*Work instructions*.
1. According to the MLOps scope text, why does the retraining component rely on a manual trigger? Answer in one to three sentences.
2. Reproduce the stretch of the MLOps scope text from "- A/B testing" through "Integration (Phase 1)".
3. Continue the MLOps scope text from the point where it stops.

Current Scope (Included in 576h AI Budget)¶
| MLOps Component | Effort | Status |
|---|---|---|
| Training Pipeline | ~40h | Part of AI Intelligence (132h) |
| Inference Monitoring | ~30h | Part of AI Eval (100h) |
| Drift Detection | ~20h | Basic threshold alerts |
| Retraining | ~30h | Manual trigger for POC |
What's NOT in MVP (Phase 4)¶
- Automated drift detection (Evidently AI)
- A/B testing infrastructure (multiple model versions)
- Feature store (centralized entity embeddings)
- Auto-retraining pipelines
Key MVP Metrics (Prometheus)¶
# Email Classification
pebble_ai_classification_latency_seconds
pebble_ai_classification_confidence_score
pebble_ai_classification_override_rate
# Tally Integration (Phase 1)

*Provided information*.
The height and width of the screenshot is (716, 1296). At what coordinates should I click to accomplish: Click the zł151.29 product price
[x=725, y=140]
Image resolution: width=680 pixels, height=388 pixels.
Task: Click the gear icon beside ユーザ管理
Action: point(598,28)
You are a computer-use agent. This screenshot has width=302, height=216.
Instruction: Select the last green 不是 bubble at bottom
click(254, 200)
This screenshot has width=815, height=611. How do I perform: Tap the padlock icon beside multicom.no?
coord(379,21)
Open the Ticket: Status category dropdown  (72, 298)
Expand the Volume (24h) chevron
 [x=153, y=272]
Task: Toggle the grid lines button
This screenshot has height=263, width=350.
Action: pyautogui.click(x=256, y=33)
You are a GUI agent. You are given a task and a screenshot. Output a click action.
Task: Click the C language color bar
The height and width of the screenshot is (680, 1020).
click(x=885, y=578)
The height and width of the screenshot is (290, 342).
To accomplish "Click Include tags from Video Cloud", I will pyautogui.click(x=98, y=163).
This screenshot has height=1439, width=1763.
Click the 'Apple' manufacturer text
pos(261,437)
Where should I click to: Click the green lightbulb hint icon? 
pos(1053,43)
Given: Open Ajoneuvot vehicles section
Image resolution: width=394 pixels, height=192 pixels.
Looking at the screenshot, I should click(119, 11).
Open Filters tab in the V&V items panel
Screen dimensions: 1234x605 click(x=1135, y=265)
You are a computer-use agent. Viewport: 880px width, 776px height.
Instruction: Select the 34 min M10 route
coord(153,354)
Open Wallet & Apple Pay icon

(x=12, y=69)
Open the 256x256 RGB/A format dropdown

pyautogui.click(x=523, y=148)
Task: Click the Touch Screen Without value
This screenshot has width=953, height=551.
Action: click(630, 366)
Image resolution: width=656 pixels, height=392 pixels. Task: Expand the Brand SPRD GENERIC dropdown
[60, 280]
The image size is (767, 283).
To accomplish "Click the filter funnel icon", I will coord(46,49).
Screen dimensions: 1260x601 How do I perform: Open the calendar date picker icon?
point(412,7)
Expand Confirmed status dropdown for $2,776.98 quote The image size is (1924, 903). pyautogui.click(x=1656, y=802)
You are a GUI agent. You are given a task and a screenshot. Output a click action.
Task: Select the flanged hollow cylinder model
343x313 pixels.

*Answers to the tasks*.
1. Retraining uses a manual trigger because the current work is a proof of concept (POC). Auto-retraining pipelines are listed among the items not included in the MVP and are placed in Phase 4.

2.
- A/B testing infrastructure (multiple model versions)
- Feature store (centralized entity embeddings)
- Auto-retraining pipelines
Key MVP Metrics (Prometheus)¶
# Email Classification
pebble_ai_classification_latency_seconds
pebble_ai_classification_confidence_score
pebble_ai_classification_override_rate
# Tally Integration (Phase 1)

3.
pebble_tally_lookup_success_rate
pebble_tally_lookup_latency_seconds
# LangGraph Agents (Phase 1)
pebble_draft_generation_latency_seconds
pebble_draft_approval_rate
3. DevOps & Infrastructure¶
CI/CD Pipeline (52h)¶
Includes: - GitHub Actions workflows (test → build → deploy) - Docker multi-stage builds - Staging vs Production environments - Automated DB migrations (Alembic) - Secret rotation (Vault or GH Secrets)
Example Workflow:
# .github/workflows/ci.yml
on: [push]
jobs:
test:
- pytest --cov=80%
build:
- docker build -t pebble-api:$SHA
deploy-staging:
if: branch == develop
- kubectl apply -f k8s/staging/
Monitoring & Alerting (52h)¶
Stack: - Metrics: Prometheus + Grafana - Logs: Loki (or ELK) - APM: Sentry (error tracking) - Uptime: UptimeRobot (external)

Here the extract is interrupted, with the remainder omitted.